» Goal: Reproduce the rows from the line containing "Click the Sold Out status text" up to and including the line containing "Action: click(x=1046, y=390)", replacing "column header" with "table heading" and leaving everything else unchanged.

⟨

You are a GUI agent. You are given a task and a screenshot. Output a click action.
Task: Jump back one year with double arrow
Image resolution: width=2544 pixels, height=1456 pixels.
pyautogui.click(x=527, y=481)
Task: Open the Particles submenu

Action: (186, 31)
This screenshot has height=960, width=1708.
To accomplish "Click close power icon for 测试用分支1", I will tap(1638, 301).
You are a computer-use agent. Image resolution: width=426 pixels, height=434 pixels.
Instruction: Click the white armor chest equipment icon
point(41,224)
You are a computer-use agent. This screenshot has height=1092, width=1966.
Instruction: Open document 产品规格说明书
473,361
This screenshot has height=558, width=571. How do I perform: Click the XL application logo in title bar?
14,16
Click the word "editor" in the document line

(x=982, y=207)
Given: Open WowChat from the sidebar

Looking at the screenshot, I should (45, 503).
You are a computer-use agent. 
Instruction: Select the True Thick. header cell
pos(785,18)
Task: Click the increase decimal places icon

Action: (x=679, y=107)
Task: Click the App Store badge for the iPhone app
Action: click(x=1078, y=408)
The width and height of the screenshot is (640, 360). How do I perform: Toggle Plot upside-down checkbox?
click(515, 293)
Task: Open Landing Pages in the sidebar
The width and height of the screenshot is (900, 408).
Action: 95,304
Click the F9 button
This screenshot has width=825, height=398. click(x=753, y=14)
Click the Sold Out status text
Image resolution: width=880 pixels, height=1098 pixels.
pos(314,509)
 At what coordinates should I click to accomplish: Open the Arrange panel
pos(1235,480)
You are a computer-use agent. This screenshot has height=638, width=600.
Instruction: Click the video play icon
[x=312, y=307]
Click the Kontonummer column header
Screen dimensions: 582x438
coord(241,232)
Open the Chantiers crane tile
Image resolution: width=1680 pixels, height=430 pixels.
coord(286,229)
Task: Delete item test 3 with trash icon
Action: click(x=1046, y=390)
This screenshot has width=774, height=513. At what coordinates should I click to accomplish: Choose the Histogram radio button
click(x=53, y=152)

⟩

» Solution:
Click the Sold Out status text
Image resolution: width=880 pixels, height=1098 pixels.
pos(314,509)
 At what coordinates should I click to accomplish: Open the Arrange panel
pos(1235,480)
You are a computer-use agent. This screenshot has height=638, width=600.
Instruction: Click the video play icon
[x=312, y=307]
Click the Kontonummer table heading
Screen dimensions: 582x438
coord(241,232)
Open the Chantiers crane tile
Image resolution: width=1680 pixels, height=430 pixels.
coord(286,229)
Task: Delete item test 3 with trash icon
Action: click(x=1046, y=390)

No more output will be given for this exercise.